The photo above underscores what street trees often have to suffer through.
With the trunk surrounded by concrete on all sides, the results are lifted pavements for pedestrians, and too little water for the tree. Amazingly, some people call for the offending trees to be cut down, but there’s a better solution.
Why not give the trees more space?
Marrickville Council is one council pursuing this policy. When a pavement comes up for renewal as part of the regular maintenance (planned five years ahead), a bigger opening is left for trees.
This gives the trees more space, and allows more rain to absorb into the ground, rather than into the stormwater system. I imagine it also saves a small (but measurable) amount of concrete.
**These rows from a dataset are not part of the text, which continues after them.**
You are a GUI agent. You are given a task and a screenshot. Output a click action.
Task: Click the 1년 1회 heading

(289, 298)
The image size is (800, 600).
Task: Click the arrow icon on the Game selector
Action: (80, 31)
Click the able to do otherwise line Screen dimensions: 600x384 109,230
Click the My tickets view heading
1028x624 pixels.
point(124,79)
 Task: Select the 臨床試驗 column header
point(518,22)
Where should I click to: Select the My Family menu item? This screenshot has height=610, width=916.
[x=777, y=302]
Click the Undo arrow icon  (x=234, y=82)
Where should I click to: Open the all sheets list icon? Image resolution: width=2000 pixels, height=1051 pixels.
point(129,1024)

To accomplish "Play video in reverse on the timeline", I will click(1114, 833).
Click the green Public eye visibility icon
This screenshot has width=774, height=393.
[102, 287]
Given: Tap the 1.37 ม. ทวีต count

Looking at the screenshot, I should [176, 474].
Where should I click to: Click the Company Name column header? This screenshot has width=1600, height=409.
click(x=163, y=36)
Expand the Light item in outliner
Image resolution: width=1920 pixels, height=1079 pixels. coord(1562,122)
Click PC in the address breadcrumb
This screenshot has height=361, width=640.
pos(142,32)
Biodiversity is also increased when low plants, such as lomandras and dianellas, are planted around the base of the trees. With an even larger space, it becomes possible to establish a true verge garden.
Marrickville Council also goes beyond this. At the time of writing, the Sustainable Streets program enables residents to cut spaces out of their concrete verge for a small fee. If the majority of a street requests street gardens then the council will cut out the concrete, provide some extra soil, and even throw in some plants for free.
As a final note, this pavement work next to Petersham Park is another small but elegant example of the principle at work. Instead of re-laying the whole pavement with concrete, gravel was laid down for half the width. When I talked to the Council about this, they highlighted the benefits of less run-off, as well as providing more rain for the avenue of trees.
Councils have a big role to play in the sustainability of our local environment. If we can keep changing default policies to encompass environmental thinking, we’re well on our way to saving the planet!